Data records |
········

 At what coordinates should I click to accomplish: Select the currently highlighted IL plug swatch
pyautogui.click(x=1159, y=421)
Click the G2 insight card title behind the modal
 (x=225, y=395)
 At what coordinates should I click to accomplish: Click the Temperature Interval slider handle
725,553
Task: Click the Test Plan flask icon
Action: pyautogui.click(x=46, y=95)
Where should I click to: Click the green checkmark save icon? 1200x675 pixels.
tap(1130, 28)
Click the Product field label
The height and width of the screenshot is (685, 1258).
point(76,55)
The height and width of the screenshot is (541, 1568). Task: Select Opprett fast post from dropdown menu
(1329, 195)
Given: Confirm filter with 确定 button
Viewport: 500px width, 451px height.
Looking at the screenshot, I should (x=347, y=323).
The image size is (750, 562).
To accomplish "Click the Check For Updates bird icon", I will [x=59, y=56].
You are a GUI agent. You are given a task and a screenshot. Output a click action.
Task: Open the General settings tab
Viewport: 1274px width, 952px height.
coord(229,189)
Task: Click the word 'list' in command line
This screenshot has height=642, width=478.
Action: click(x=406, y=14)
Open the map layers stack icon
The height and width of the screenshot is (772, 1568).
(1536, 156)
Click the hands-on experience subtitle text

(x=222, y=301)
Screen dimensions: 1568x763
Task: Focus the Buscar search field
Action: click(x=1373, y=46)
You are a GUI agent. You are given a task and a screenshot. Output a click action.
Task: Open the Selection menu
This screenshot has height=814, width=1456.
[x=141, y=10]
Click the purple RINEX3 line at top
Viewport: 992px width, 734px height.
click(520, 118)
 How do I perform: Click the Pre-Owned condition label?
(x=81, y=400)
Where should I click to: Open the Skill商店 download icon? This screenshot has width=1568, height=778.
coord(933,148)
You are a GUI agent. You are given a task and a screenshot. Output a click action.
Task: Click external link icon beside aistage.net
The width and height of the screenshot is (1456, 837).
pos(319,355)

········

Your objective |
Please count the lines in the entries above that contain the word "Viewport", matching case exactly. Reply with only the number.

Output for this task |
3